Top of The data

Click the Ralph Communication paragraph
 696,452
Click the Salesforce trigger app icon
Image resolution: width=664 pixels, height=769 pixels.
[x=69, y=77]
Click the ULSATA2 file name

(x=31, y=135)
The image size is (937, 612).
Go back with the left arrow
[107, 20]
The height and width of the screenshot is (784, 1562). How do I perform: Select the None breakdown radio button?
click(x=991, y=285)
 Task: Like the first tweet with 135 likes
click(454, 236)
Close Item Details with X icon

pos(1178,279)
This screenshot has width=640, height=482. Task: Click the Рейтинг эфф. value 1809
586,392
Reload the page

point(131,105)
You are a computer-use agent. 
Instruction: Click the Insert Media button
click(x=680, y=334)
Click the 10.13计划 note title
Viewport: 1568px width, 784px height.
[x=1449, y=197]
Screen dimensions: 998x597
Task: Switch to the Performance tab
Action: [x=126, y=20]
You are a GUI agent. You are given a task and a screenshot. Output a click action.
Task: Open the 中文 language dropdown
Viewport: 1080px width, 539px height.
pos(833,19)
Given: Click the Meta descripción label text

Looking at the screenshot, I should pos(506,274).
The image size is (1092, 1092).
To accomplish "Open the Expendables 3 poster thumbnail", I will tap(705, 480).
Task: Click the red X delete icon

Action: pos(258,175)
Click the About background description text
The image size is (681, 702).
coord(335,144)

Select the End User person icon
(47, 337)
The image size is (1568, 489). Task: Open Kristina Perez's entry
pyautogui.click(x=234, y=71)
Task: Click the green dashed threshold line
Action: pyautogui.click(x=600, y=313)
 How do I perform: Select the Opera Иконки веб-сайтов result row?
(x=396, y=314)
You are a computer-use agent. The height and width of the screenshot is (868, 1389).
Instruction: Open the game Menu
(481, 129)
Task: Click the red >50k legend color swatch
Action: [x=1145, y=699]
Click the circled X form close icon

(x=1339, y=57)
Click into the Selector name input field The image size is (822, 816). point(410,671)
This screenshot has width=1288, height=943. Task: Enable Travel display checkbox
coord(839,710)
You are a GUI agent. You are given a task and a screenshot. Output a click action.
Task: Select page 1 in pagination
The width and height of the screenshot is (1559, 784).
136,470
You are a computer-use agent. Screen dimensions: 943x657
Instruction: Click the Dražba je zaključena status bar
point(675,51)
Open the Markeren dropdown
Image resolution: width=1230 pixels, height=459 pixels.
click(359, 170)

Bottom of The data

■ **Assignment**
The expected answer is a copy of every line in the entries that holds the word "agent".

■ **Written response**
You are a computer-use agent. 
You are a GUI agent. You are given a task and a screenshot. Output a click action.
You are a computer-use agent. The height and width of the screenshot is (868, 1389).
You are a GUI agent. You are given a task and a screenshot. Output a click action.
You are a computer-use agent. Screen dimensions: 943x657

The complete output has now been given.